Name:        quickstart
Media type:  image
Num samples: 200
Persistent:  False
Tags:        []
Sample fields:
    id:                fiftyone.core.fields.ObjectIdField
    filepath:          fiftyone.core.fields.StringField
    tags:              fiftyone.core.fields.ListField(fiftyone.core.fields.StringField)
    metadata:          fiftyone.core.fields.EmbeddedDocumentField(fiftyone.core.metadata.ImageMetadata)
    created_at:        fiftyone.core.fields.DateTimeField
    last_modified_at:  fiftyone.core.fields.DateTimeField
    ground_truth:      fiftyone.core.fields.EmbeddedDocumentField(fiftyone.core.labels.Detections)
    uniqueness:        fiftyone.core.fields.FloatField
    predictions:       fiftyone.core.fields.EmbeddedDocumentField(fiftyone.core.labels.Detections)
    eval_tp:           fiftyone.core.fields.IntField
    eval_fp:           fiftyone.core.fields.IntField
    eval_fn:           fiftyone.core.fields.IntField
    eval_high_conf_tp: fiftyone.core.fields.IntField
    eval_high_conf_fp: fiftyone.core.fields.IntField
    eval_high_conf_fn: fiftyone.core.fields.IntField

Now we can open up our dataset and view are results in the Model Eval Panel!

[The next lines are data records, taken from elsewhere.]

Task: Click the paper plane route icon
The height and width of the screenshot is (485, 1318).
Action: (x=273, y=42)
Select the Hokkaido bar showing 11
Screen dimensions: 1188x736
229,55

I recommend opening the app in browser for the best experience at http://localhost:5151/!

[ ]:

session = fo.launch_app(dataset)

Explore the Model Evaluation Panel#

Now that you have the Model Evaluation Panel open, you can explore all the powerful features it offers:

Browse evaluation runs: Switch between different evaluation runs (like eval and eval_high_conf) to compare model performance
Analyze metrics: View precision, recall, F1-score, and mAP metrics for your models
Class-wise analysis: Examine performance metrics for individual classes to identify which objects your model struggles with
Confusion matrices: Visualize classification errors and understand common misclassifications
Interactive filtering: Filter your dataset to show only true positives, false positives, false negatives, or specific confidence ranges
Histogram analysis: Explore distributions of confidence scores, IoU values, and other evaluation metrics
Sample-level insights: Click on specific samples to understand why certain predictions were classified as TP, FP, or FN

Take some time to explore these features and gain deeper insights into your model’s performance. The Model Evaluation Panel makes it easy to identify patterns, debug model issues, and make data-driven decisions for model improvement!